Requirement
Reproduce the following records word for word, keeping every line as it appears.

Rows
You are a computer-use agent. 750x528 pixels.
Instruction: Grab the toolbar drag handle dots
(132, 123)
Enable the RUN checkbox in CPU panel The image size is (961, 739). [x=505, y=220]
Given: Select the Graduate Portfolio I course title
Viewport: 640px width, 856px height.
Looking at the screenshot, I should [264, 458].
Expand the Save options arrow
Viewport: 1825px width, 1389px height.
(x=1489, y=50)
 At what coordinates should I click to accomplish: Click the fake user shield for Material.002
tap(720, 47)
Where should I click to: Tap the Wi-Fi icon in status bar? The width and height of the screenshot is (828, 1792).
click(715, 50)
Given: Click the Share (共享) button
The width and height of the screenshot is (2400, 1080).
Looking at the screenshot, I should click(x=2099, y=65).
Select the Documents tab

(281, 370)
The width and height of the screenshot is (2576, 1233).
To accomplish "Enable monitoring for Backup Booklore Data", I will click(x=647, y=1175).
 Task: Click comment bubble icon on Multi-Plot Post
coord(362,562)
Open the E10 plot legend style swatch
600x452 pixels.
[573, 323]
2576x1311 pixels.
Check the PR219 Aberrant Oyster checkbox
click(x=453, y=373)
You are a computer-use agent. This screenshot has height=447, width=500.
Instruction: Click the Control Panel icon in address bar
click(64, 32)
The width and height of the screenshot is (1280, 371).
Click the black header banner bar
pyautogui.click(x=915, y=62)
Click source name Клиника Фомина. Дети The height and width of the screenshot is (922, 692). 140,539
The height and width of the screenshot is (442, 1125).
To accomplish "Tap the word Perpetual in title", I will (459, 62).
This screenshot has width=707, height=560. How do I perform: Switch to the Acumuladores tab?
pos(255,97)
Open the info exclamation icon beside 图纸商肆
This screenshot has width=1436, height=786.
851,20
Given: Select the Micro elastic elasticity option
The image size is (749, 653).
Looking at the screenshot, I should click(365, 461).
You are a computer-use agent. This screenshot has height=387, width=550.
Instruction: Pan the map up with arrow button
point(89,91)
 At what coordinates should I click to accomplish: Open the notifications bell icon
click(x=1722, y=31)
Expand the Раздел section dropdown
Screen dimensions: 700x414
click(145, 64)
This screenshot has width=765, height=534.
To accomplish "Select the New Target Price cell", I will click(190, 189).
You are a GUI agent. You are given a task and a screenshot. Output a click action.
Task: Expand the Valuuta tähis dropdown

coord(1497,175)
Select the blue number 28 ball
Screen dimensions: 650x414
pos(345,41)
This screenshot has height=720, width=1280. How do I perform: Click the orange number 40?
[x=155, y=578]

Correct answer
You are a computer-use agent. 750x528 pixels.
Instruction: Grab the toolbar drag handle dots
(132, 123)
Enable the RUN checkbox in CPU panel The image size is (961, 739). [x=505, y=220]
Given: Select the Graduate Portfolio I course title
Viewport: 640px width, 856px height.
Looking at the screenshot, I should [264, 458].
Expand the Save options arrow
Viewport: 1825px width, 1389px height.
(x=1489, y=50)
 At what coordinates should I click to accomplish: Click the fake user shield for Material.002
tap(720, 47)
Where should I click to: Tap the Wi-Fi icon in status bar? The width and height of the screenshot is (828, 1792).
click(715, 50)
Given: Click the Share (共享) button
The width and height of the screenshot is (2400, 1080).
Looking at the screenshot, I should click(x=2099, y=65).
Select the Documents tab

(281, 370)
The width and height of the screenshot is (2576, 1233).
To accomplish "Enable monitoring for Backup Booklore Data", I will click(x=647, y=1175).
 Task: Click comment bubble icon on Multi-Plot Post
coord(362,562)
Open the E10 plot legend style swatch
600x452 pixels.
[573, 323]
2576x1311 pixels.
Check the PR219 Aberrant Oyster checkbox
click(x=453, y=373)
You are a computer-use agent. This screenshot has height=447, width=500.
Instruction: Click the Control Panel icon in address bar
click(64, 32)
The width and height of the screenshot is (1280, 371).
Click the black header banner bar
pyautogui.click(x=915, y=62)
Click source name Клиника Фомина. Дети The height and width of the screenshot is (922, 692). 140,539
The height and width of the screenshot is (442, 1125).
To accomplish "Tap the word Perpetual in title", I will (459, 62).
This screenshot has width=707, height=560. How do I perform: Switch to the Acumuladores tab?
pos(255,97)
Open the info exclamation icon beside 图纸商肆
This screenshot has width=1436, height=786.
851,20
Given: Select the Micro elastic elasticity option
The image size is (749, 653).
Looking at the screenshot, I should click(365, 461).
You are a computer-use agent. This screenshot has height=387, width=550.
Instruction: Pan the map up with arrow button
point(89,91)
 At what coordinates should I click to accomplish: Open the notifications bell icon
click(x=1722, y=31)
Expand the Раздел section dropdown
Screen dimensions: 700x414
click(145, 64)
This screenshot has width=765, height=534.
To accomplish "Select the New Target Price cell", I will click(190, 189).
You are a GUI agent. You are given a task and a screenshot. Output a click action.
Task: Expand the Valuuta tähis dropdown

coord(1497,175)
Select the blue number 28 ball
Screen dimensions: 650x414
pos(345,41)
This screenshot has height=720, width=1280. How do I perform: Click the orange number 40?
[x=155, y=578]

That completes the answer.